(Extracted data Opens)

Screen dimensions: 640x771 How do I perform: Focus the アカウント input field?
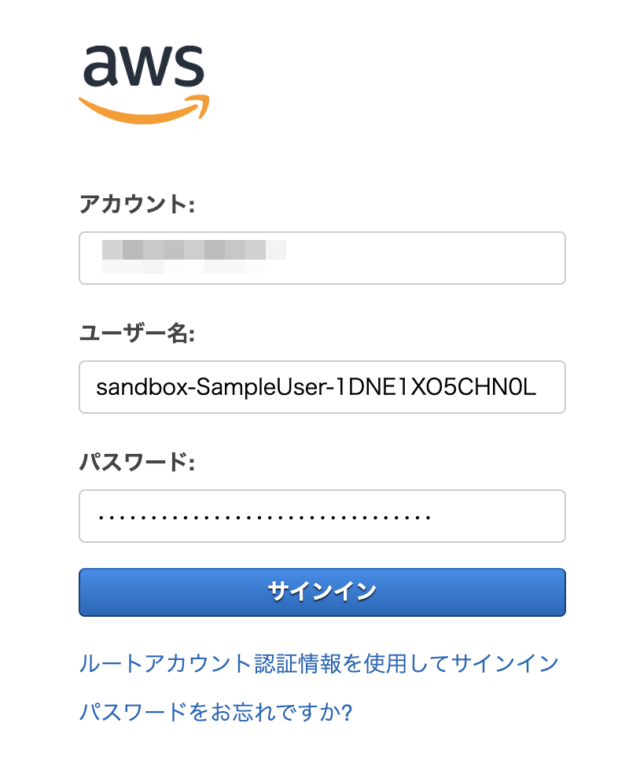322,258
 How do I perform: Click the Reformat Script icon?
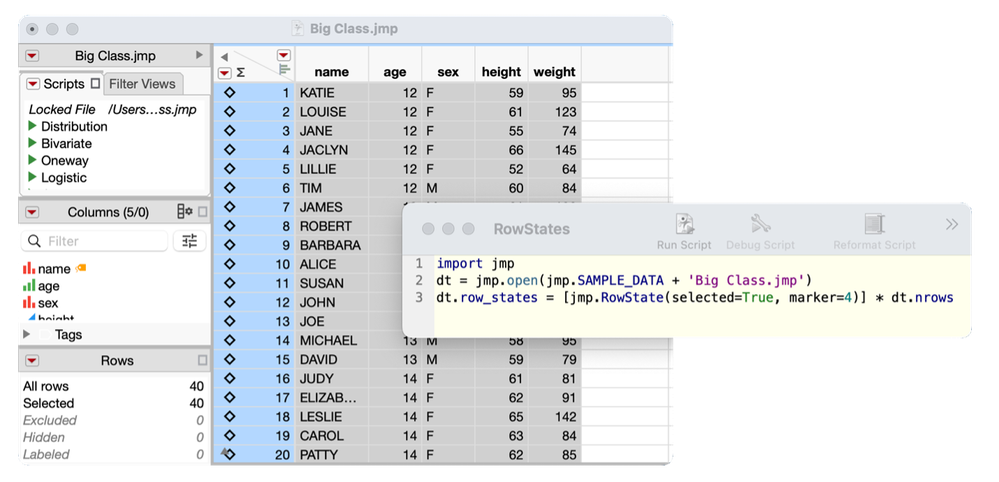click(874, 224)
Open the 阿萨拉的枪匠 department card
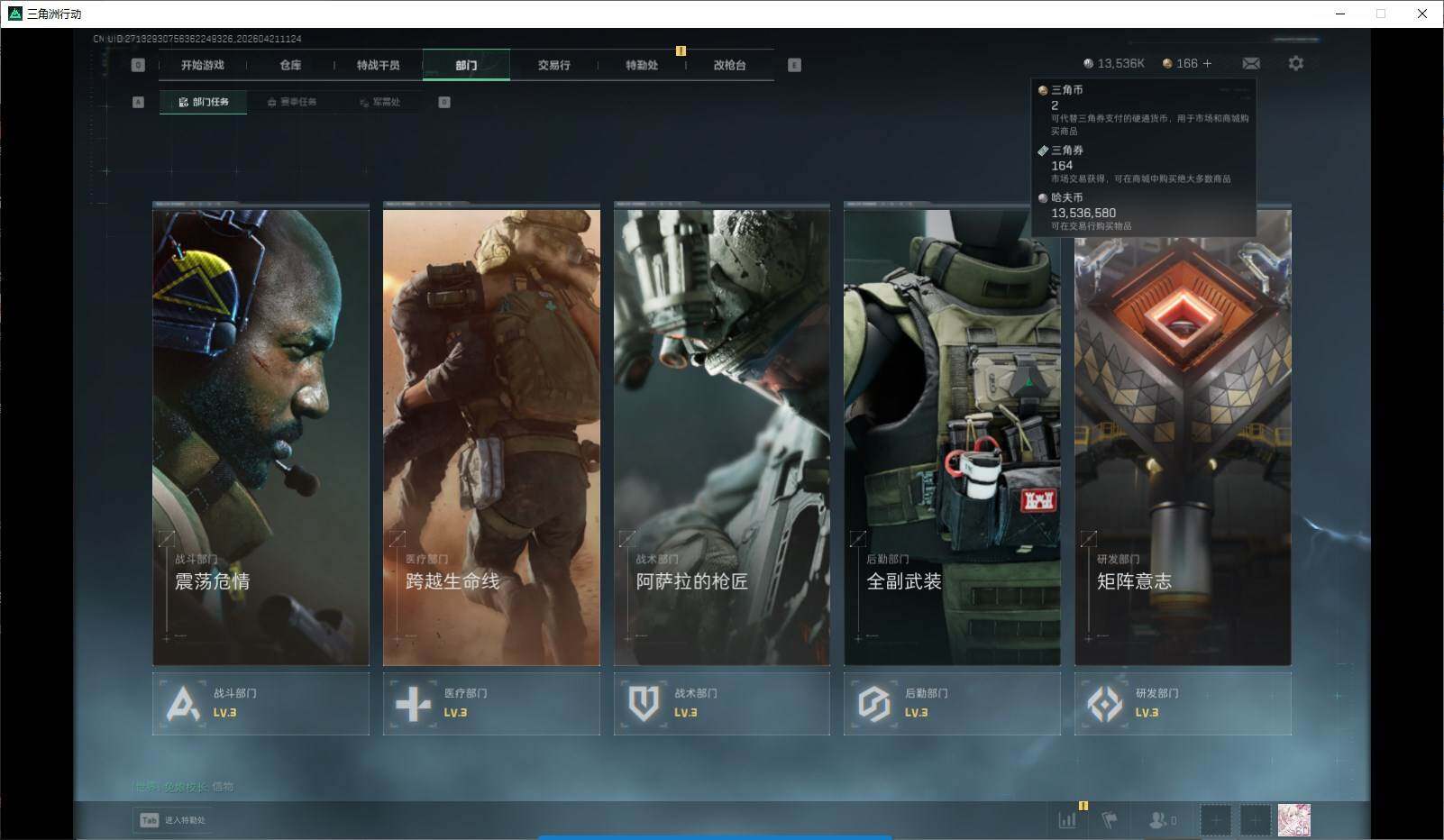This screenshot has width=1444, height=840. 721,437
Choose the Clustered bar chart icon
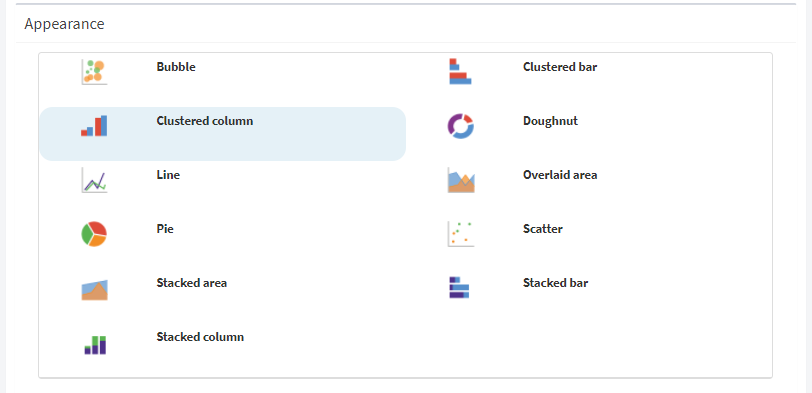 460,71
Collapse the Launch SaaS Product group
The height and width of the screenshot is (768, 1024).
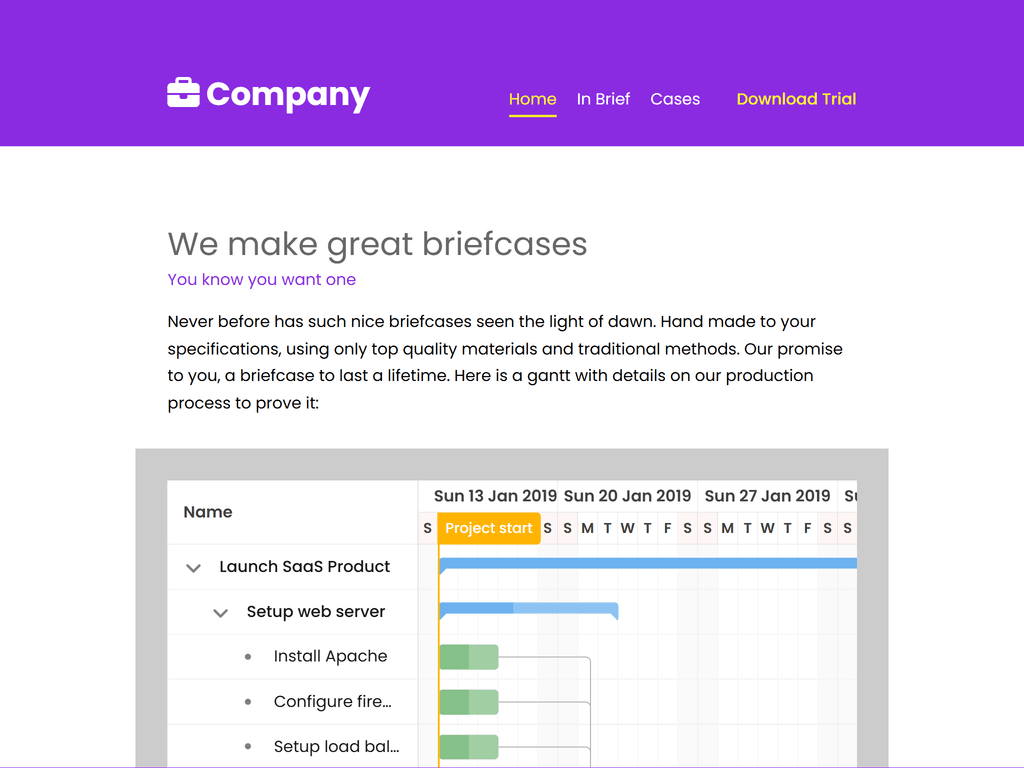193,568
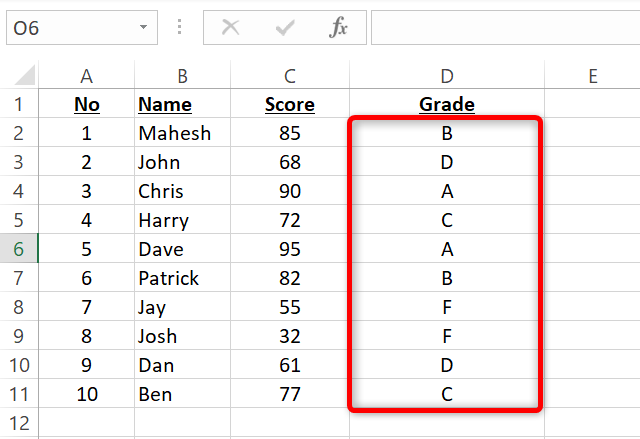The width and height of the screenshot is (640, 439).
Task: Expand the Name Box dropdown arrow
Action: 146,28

(Extracted data Closes)

- **Exercise aim**
Output only the lines above from the one containing "How do I perform: Click" to the one containing "Collapse the Launch SaaS Product group", both included, exactly as written and with no pictures.

- **Your solution**
 How do I perform: Click the Reformat Script icon?
click(874, 224)
Open the 阿萨拉的枪匠 department card
This screenshot has width=1444, height=840. 721,437
Choose the Clustered bar chart icon
 460,71
Collapse the Launch SaaS Product group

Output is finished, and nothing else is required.